Procurement Authorization

Customer shall provide the Company with a [NUMBER] (__) day rolling forecast, updated monthly (“Forecast”), of Customer’s purchases of Products. Customer authorizes the Company to purchase minimum buy items and reel quantities to support materials requirements planning including non-cancelable or non-returnable components. Customer shall be responsible for and will pay the Company on demand for all non-cancelable or non-returnable components purchased pursuant to such Forecast. Customer may, at its option, limit the amount of components that may the Company procure by notifying the Company in writing. If Customer so limits the amount of components that the Company may procure in excess of Forecasts and Purchase Orders, and the Company is unable to deliver Products timely as set forth in Purchase Orders as a result of such limits, the Company shall not be responsible for its inability to deliver Products timely.
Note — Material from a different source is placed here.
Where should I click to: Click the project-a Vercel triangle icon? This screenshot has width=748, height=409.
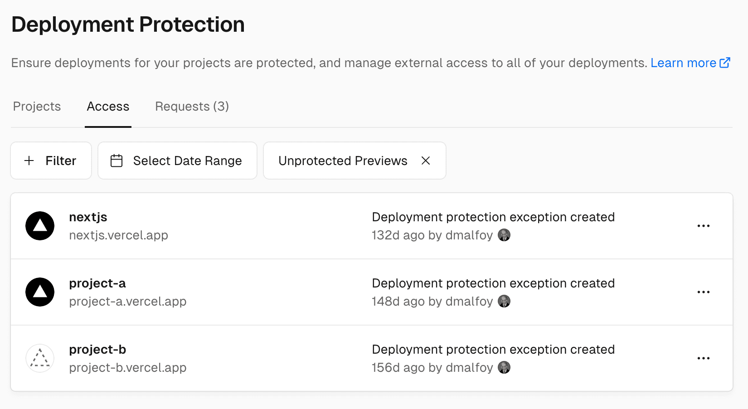coord(40,292)
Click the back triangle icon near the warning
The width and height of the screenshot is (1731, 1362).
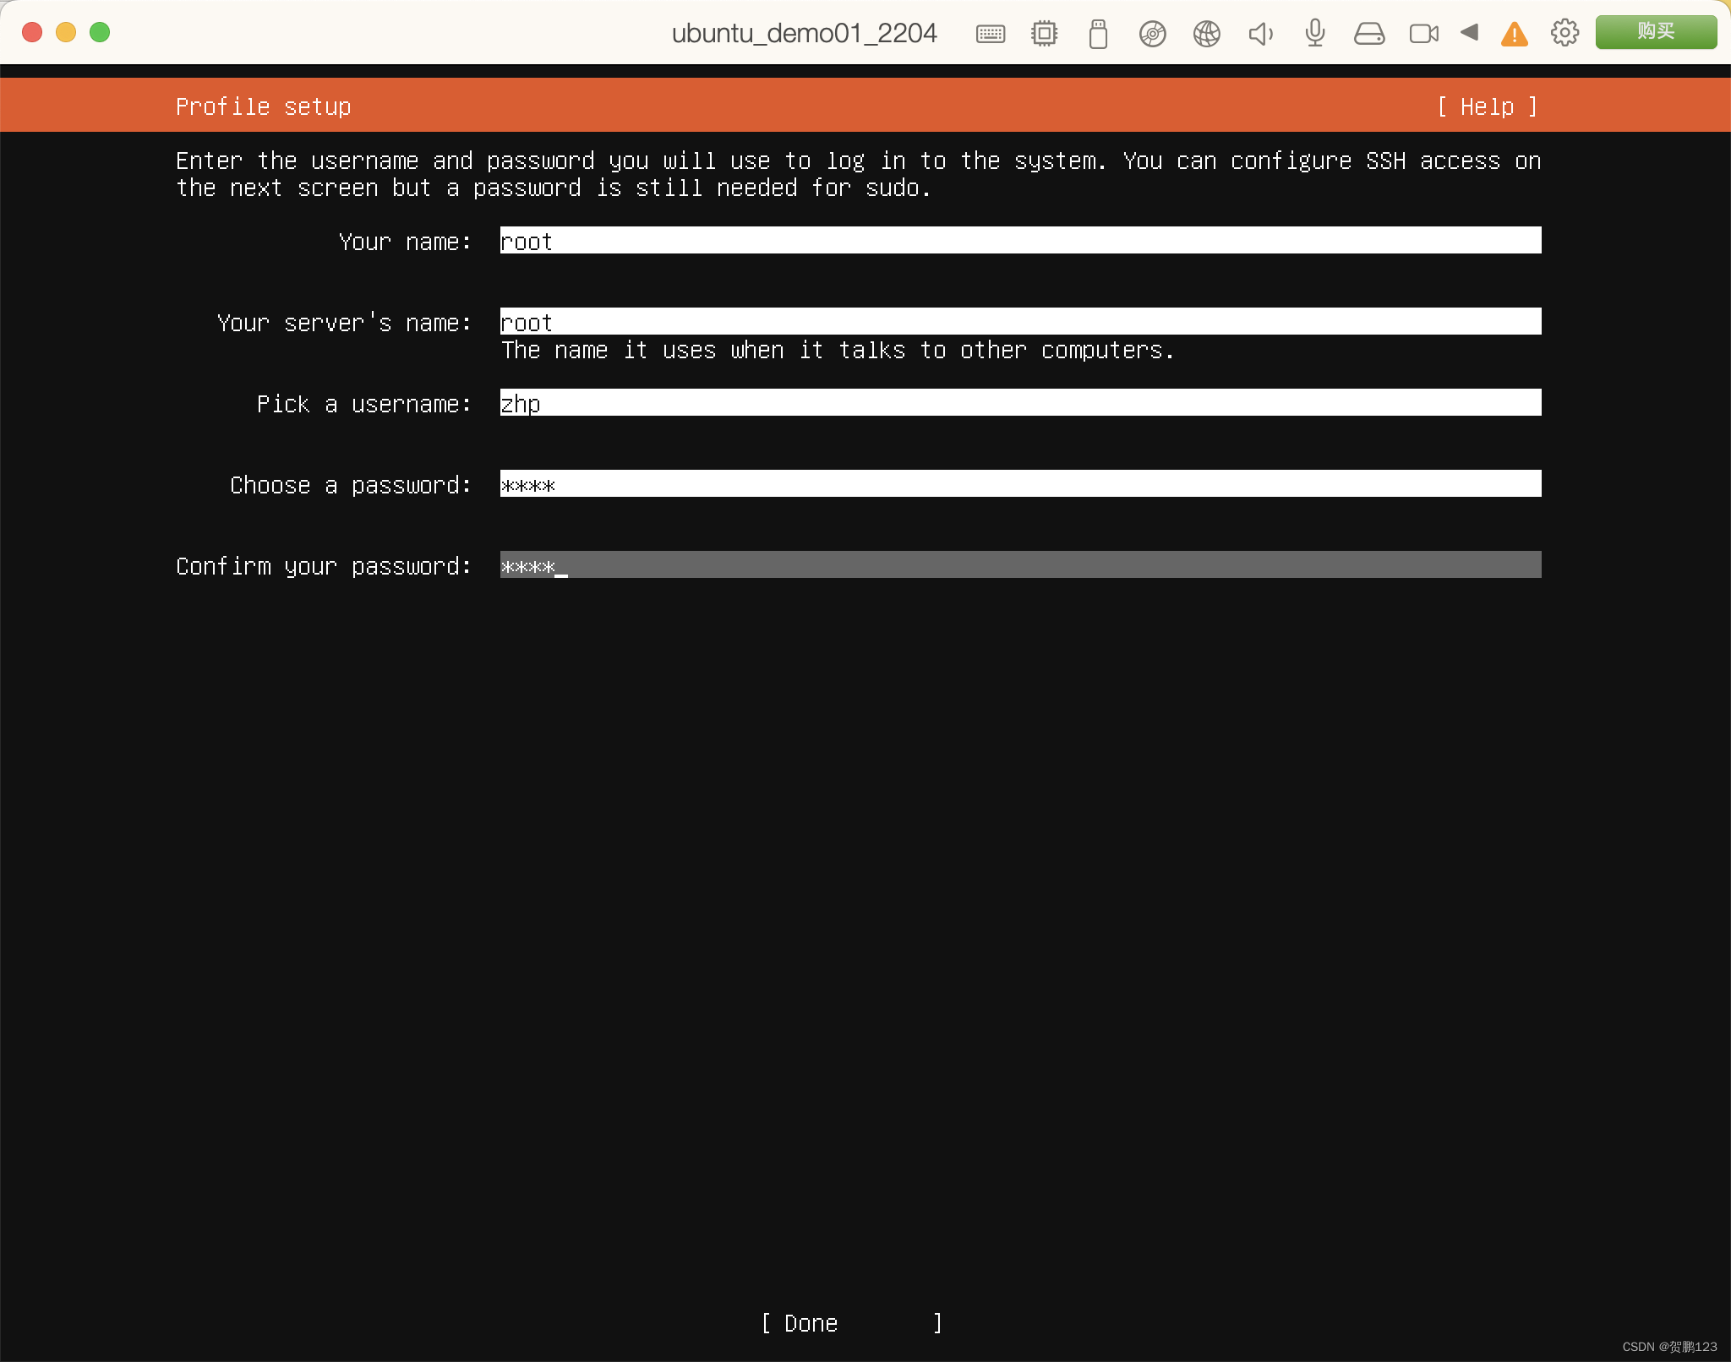point(1470,32)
Customer shall be liable and invoiced for the sales prices of all Products manufactured or partially manufactured specifically to fulfill Customer’s canceled Purchase Orders/Forecasts, prior to the date of any expiration or termination.

Publicity and Marketing

Marketing and Publicity. [Customer] grants the Company the right, to be exercised at the Company’s sole discretion, to use [Customer’s] comments, name, the names of [Customer’s] employees and agents, and the [Customer’s] trade name and trademark in the Company’s promotions, press releases, public relations, advertisements and other sales and marketing activities. Such right shall be unlimited in duration and no compensation shall be required for the Company’s exercise of such right.No Publicity. The Company shall not, at any time use the Customer’s name, trademarks, trade names or any other protected property for any publicity, press releases, marketing or other activities without the Customer’s prior written permission.

Public Disclosure

Sanctioned Public Disclosure. Except press releases and other promotional literature that may be directly related to the Products, the Company will not issue any press release that refers to the [other party] without such party’s prior written approval.ORPublicity. Company may not make any disclosure or announcement relating to this Agreement without the prior written consent of [OTHER PARTY], which shall not be unreasonably withheld. Company may not use [OTHER PARTY’S] name in any endorsement or for any other purpose without [OTHER PARTY’S] prior written consent. Provided that this Agreement has not been terminated due to a breach or default by Company, pursuant to Section ___, Company may reference the services rendered under this Agreement when asked for references from other potential customers.

Private Labeling

Reseller shall not private label or brand [NAME] with Reseller’s name or logo or that of a third party but may use Reseller’s logo or brand together with the Company’s branding and other identification provided that such use is not confusing to Subscribers or other third parties.

Press Release

At a mutually agreed time, but in any event no later than [ , 20 ], Licensee and Licensor shall issue a joint press release announcing the relationship contemplated by this Agreement in a form reasonably agreed upon by both parties in advance of release. Thereafter, each party shall obtain the other party’s prior written approval of all press releases that such party proposes to issue with respect to this Agreement and the transactions contemplated by this Agreement. Licensee also shall obtain Licensor’s prior written approval of all other press releases that Licensee proposes to issue with respect to the Licensed Product.

Privacy

It is Company’s policy to respect Customer’s privacy. Company will not monitor, edit, or disclose any personal information about Customer or Customer’s Company account, including its contents, without Customer’s prior permission unless Company has a good faith belief that such action is necessary to: (a) conform to legal requirements or comply with legal process; (b) protect and defend the rights or property of Company; (c) enforce this Agreement or protect Company's business or reputation, including upon termination, cancellation or suspension of this Agreement by Company; (d) respond to request for identification in connection with claim of copyright or trademark infringement by Customer or a claim by a third party that Customer is using the Service in connection with an infringing, illegal or improper activity; or (e) act to protect the interests of Customer or others. Customer agrees that Company may access its account, including its contents, as stated above or to respond to service or technical issues.CUSTOMER HEREBY GRANTS COMPANY THE RIGHT TO SEND CUSTOMER COMMUNICATIONS VIA E-MAIL OF ANY UPDATES, UPGRADES, NOTICES, OR OTHER INFORMATION RELATING TO THE SERVICE THAT COMPANY DEEMS IMPORTANT FOR CUSTOMER TO KNOW.